顧客の多様な製造工程・商品仕様に対応するため、多品種少量生産が基本。金型、工作機械、多関節ロボットのいずれにおいても高度な技術力を要する
いずれの業界においても顧客の多様な製造工程・商品仕様に応じて対応する機械が異なるため、多種多様な商品が存在している。

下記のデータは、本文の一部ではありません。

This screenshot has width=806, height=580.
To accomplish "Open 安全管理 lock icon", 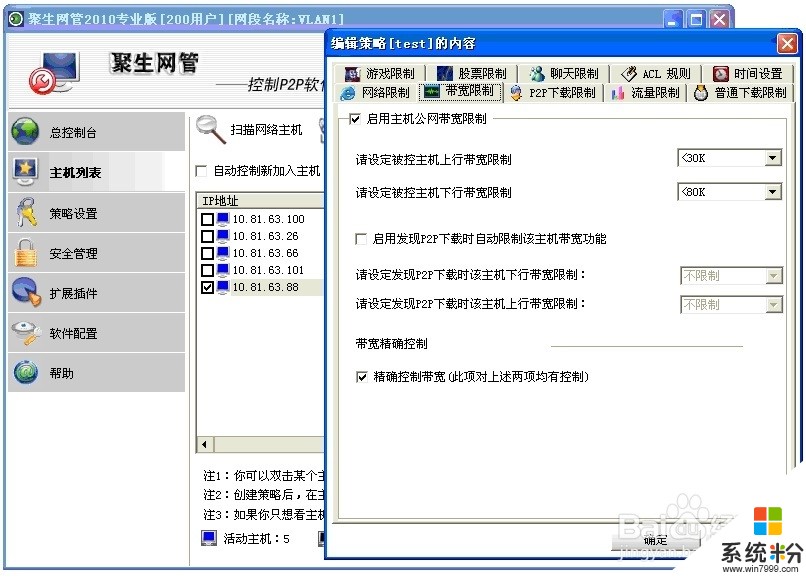I will 26,253.
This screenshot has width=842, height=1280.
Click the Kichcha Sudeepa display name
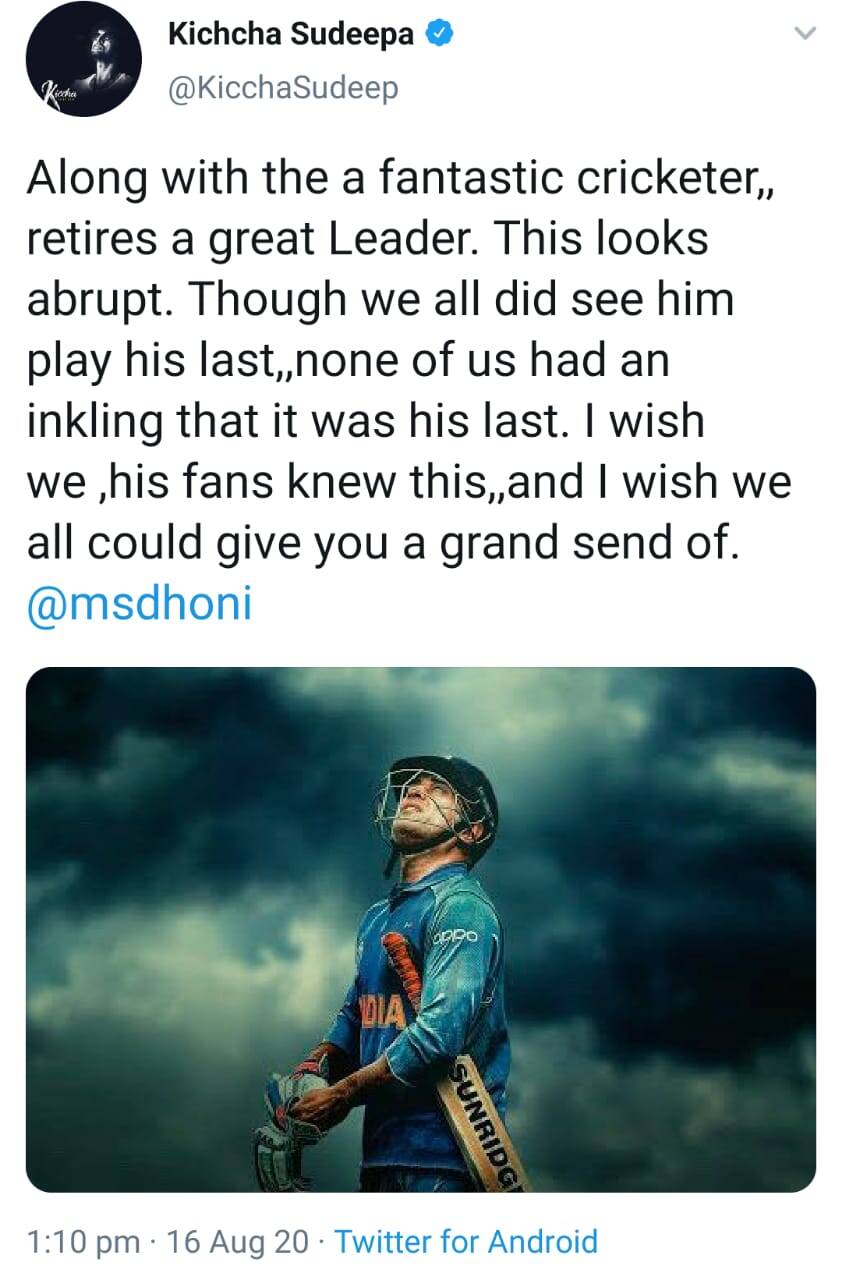coord(290,34)
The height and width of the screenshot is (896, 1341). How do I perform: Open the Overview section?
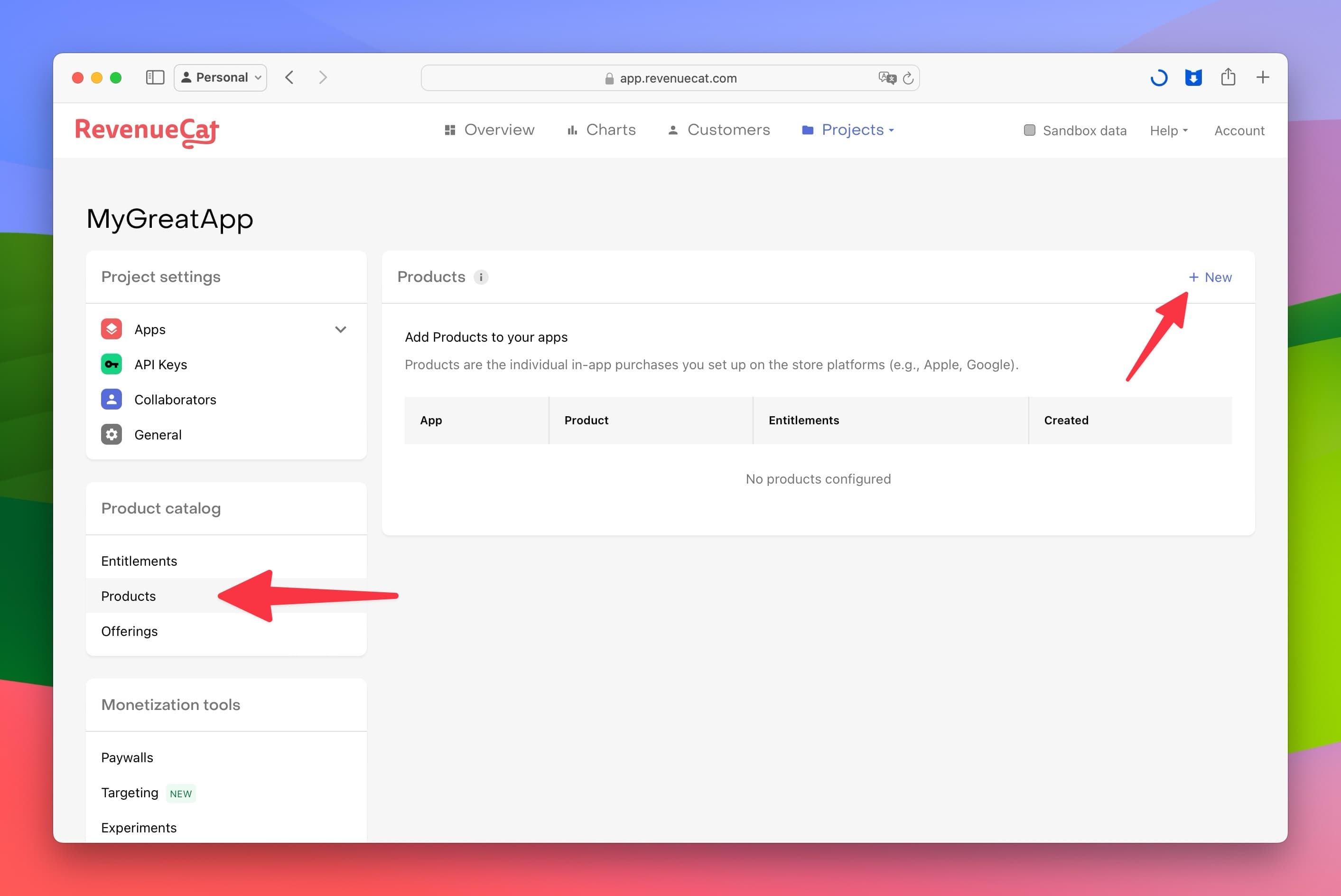(490, 129)
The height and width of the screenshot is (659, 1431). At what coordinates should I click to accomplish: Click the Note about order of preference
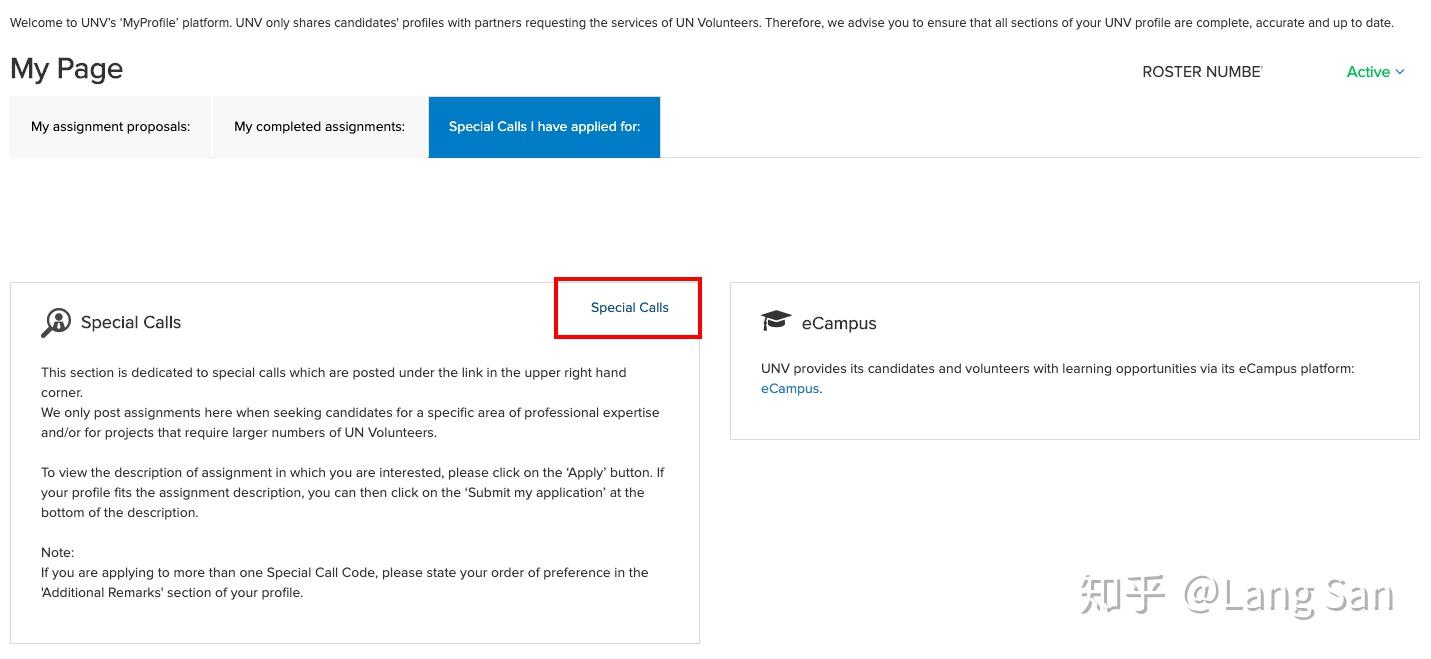click(344, 582)
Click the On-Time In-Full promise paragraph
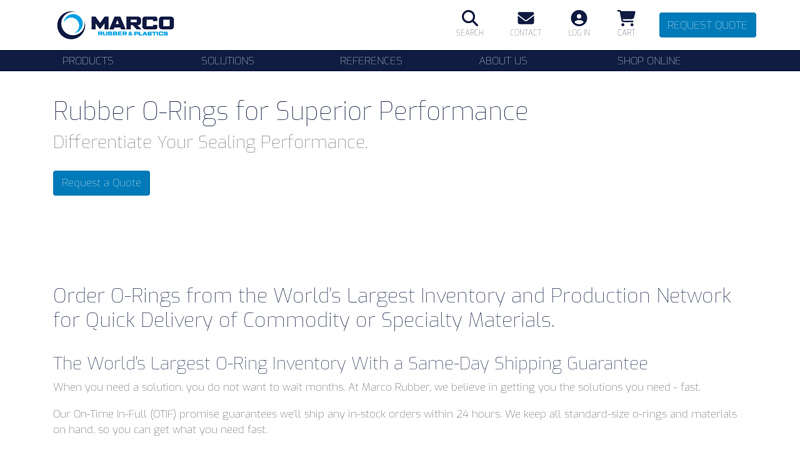800x450 pixels. (395, 421)
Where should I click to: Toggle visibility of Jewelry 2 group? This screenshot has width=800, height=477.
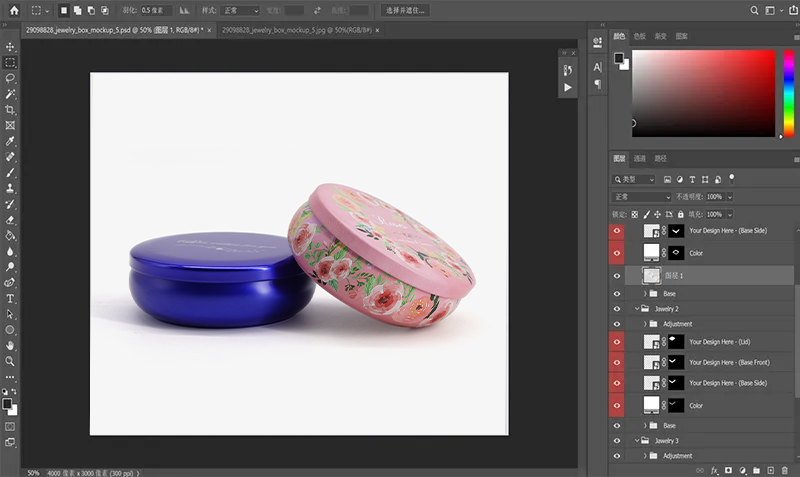click(617, 309)
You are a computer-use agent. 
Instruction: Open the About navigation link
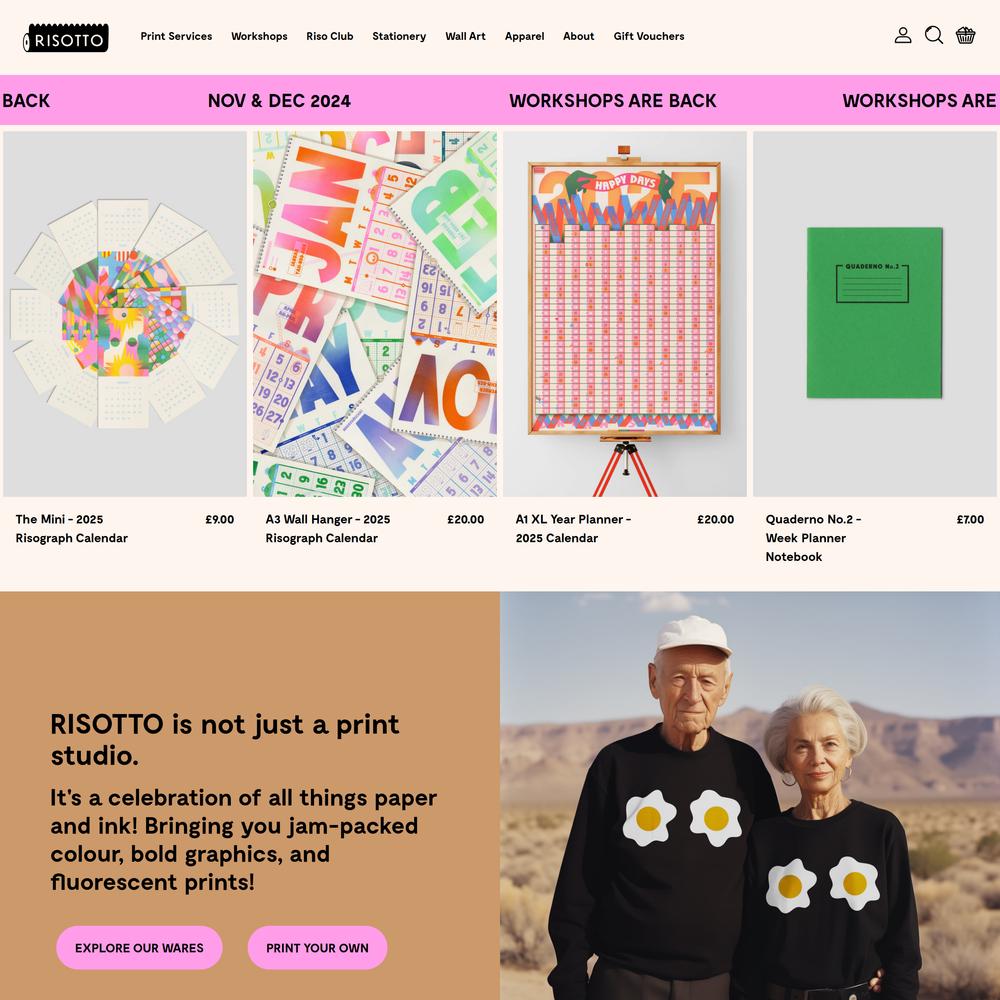[578, 36]
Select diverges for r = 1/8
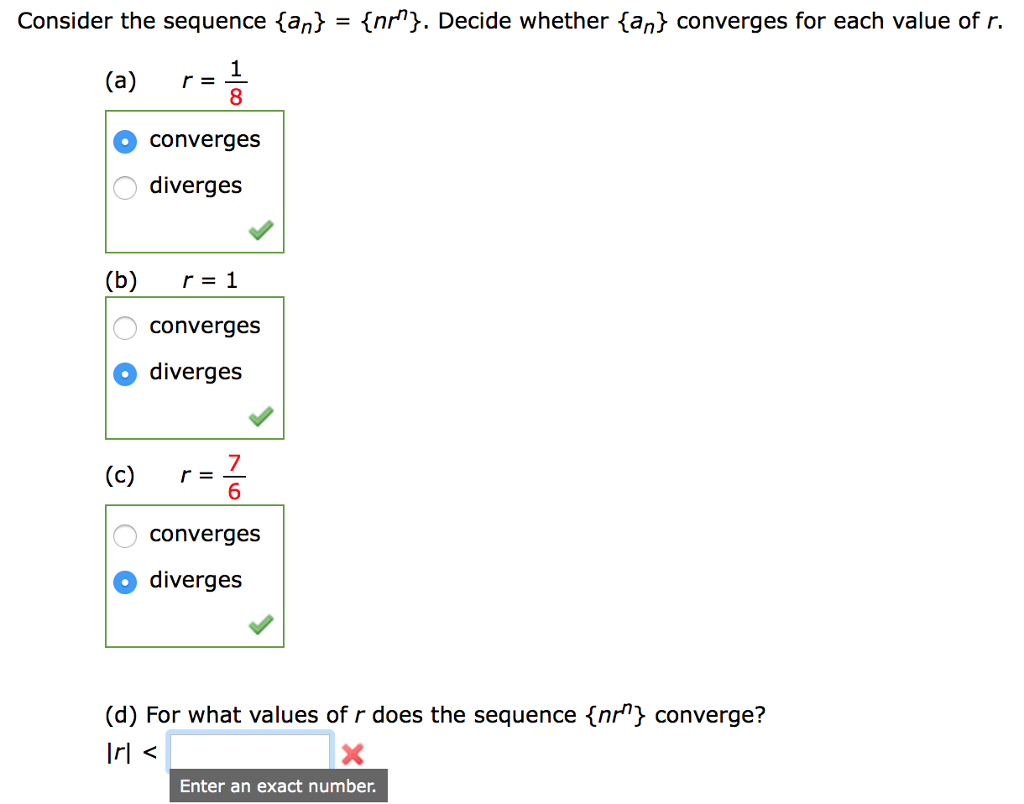1024x804 pixels. point(124,187)
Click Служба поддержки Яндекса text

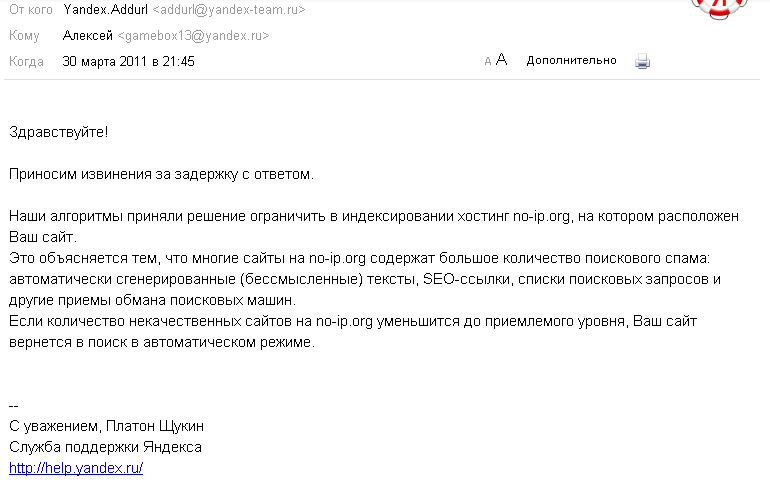(106, 447)
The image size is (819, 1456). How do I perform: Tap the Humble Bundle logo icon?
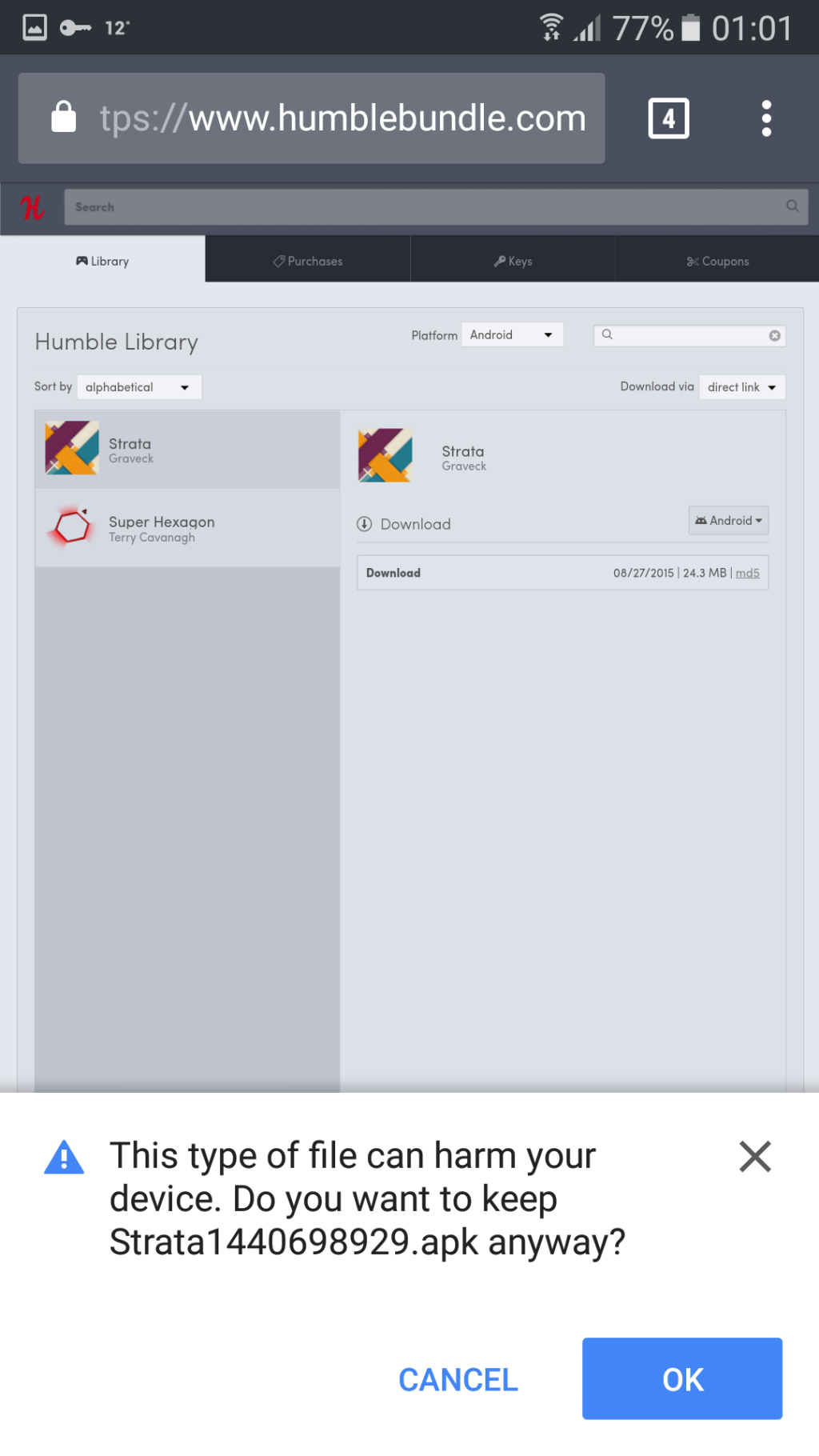pos(32,208)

金型については、材料や加工方式によって分類が可能である。金属加工用についてはその加工方式によって、プレスにより成型するプレス用、鍛造用、材料の流し込により成型する鋳造用に分けられる。また金属以外の材料では、各種プラスチック工業品を成型するプラスチック用金型、ボトルや瓶を成型するガラス用金型、自動車用部品を成型するゴム用金型に分類ができる。いずれの金型においてもマシンニングセンタをはじめとした多様な装置が使用されるが、3次元CADやCAMを利用したデジタル型の加工と併せて熟練技術者による手作業での加工が必要であり、必要とされる製造技術力は非常に高い。また金型の種類や大きさによっても設計・製造技術が大きく異なることから各社が専門分野に特化している。なお、一つの金型は数十万円のものから数千万円のものまで、種類・大きさによって多様である。また、製造期間は大型・複雑なもので6ヶ月程度かかる。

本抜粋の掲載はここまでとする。